FESPACO 2025 : Le Burkina Faso triomphe avec l’Étalon d’or de Yennenga

La 29ᵉ édition du Festival panafricain du cinéma et de la télévision de Ouagadougou (FESPACO) s’est déroulée du 22 février au 1ᵉʳ mars 2025, réunissant des cinéastes, critiques et passionnés de cinéma venus de tout le continent et d’ailleurs. Considéré comme le plus grand événement cinématographique africain, le festival a dévoilé la richesse et la diversité du cinéma africain.

Le réalisateur burkinabè Dani Kouyaté a remporté l’Étalon d’or de Yennenga, la récompense la plus prestigieuse du festival, avec son film « Katanga, la danse des scorpions ». Ce long-métrage, tourné en langue mooré, met en avant les complexités du pouvoir et la richesse des traditions africaines.

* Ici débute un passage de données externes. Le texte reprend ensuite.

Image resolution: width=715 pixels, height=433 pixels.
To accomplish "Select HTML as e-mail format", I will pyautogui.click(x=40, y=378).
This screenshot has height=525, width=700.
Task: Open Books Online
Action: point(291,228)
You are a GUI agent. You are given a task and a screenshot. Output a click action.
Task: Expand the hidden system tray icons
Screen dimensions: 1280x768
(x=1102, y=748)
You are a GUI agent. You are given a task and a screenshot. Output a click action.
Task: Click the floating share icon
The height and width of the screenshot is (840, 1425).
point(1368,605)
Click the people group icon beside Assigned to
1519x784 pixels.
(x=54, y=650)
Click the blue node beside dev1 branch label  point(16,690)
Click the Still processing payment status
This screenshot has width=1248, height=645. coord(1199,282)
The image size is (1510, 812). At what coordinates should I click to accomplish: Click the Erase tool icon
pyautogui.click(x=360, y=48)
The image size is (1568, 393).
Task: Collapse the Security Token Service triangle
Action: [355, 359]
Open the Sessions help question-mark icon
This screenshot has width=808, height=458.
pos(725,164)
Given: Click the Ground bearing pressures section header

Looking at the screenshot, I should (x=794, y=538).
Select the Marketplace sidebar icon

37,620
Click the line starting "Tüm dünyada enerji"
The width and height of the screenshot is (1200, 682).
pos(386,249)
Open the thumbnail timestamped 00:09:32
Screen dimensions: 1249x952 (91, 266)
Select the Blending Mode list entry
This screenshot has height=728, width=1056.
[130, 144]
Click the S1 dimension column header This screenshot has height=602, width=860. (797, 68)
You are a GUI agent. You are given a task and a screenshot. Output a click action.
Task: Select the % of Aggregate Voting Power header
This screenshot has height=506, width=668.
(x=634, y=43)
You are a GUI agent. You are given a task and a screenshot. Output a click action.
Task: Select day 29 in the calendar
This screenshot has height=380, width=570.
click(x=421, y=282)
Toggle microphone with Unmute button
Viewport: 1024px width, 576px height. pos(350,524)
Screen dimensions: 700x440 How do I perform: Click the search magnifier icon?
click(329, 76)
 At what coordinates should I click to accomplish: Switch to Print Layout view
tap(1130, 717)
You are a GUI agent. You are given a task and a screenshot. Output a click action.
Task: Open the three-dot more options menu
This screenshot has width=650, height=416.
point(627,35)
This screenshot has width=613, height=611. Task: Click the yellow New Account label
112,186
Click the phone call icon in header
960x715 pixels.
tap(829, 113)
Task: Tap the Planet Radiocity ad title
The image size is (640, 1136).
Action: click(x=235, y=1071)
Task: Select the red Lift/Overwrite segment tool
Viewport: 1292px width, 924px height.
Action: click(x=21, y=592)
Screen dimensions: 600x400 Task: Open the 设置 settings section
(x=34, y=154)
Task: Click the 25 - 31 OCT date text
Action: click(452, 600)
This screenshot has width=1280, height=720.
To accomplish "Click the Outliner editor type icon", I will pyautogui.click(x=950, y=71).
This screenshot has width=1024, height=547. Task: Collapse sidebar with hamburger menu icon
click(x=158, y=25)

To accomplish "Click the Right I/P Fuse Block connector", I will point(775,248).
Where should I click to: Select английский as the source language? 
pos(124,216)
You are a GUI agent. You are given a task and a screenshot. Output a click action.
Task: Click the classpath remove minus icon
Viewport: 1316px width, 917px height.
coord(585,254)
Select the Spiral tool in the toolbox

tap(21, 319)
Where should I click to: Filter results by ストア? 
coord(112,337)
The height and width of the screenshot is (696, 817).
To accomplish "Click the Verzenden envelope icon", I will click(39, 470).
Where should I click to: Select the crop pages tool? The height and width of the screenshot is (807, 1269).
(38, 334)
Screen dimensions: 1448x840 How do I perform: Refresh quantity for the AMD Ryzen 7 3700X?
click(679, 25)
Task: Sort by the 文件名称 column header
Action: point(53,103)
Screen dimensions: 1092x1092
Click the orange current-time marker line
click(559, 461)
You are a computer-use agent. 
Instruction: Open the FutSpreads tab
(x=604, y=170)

Ce sacre marque un retour triomphal du Burkina Faso au sommet du cinéma africain, 28 ans après la dernière victoire d’un Burkinabè dans cette catégorie.
Les autres lauréats du palmarès
L’Étalon d’argent de Yennenga a été attribué au réalisateur somalien Mo Harawe pour son film « The Village Next to Paradise ». Quant à l’Étalon de bronze de Yennenga il a été décerné à la réalisatrice zambienne Rungano Nyoni pour son film « On Becoming a Guinea Fowl », un drame familial surréaliste qui explore les secrets et tensions d’une famille zambienne.
Une forte participation du Mali
Le Mali a marqué cette édition du FESPACO en présentant 11 films en compétition. Ainsi, le prix de l’UEMOA (Long métrage documentaire) a été décerné au malien Fousseyni Maiga pour « Fatow / Les fous ». S’y ajoute « Klema, saison sèche » de Boubacar Gakou Touré, qui a reçu une mention spéciale dans la section Perspectives, témoignant de la vitalité du cinéma malien sur la scène africaine.
Un hommage à Souleymane Cissé
Le festival a également été marqué par la disparition de Souleymane Cissé, grand cinéaste malien et pionnier du cinéma africain, décédé le 19 février 2025 à l’âge de 84 ans. Réalisateur de « Yeelen », qui avait remporté le Prix du Jury à Cannes en 1987, son œuvre a profondément marqué l’histoire du septième art africain. Un hommage spécial lui a été rendu lors du festival.
Un festival sous le signe de la diversité
Le thème de cette édition, « Cinéma d’Afrique et identités culturelles », a permis d’explorer les multiples facettes des réalités africaines à travers des films provenant de 53 pays. La programmation a offert un large éventail de genres et d’histoires, consolidant la place du FESPACO comme vitrine incontournable du cinéma africain.
Le succès de cette édition confirme le rôle central du FESPACO dans la promotion du cinéma africain. Malgré les défis de financement et de distribution, le dynamisme des réalisateurs africains témoigne d’un avenir prometteur pour l’industrie cinématographique du continent.
Cette édition du FESPACO restera gravée dans l’histoire, notamment par la victoire du Burkina Faso, l’hommage à Souleymane Cissé et la célébration de la diversité culturelle à travers le cinéma.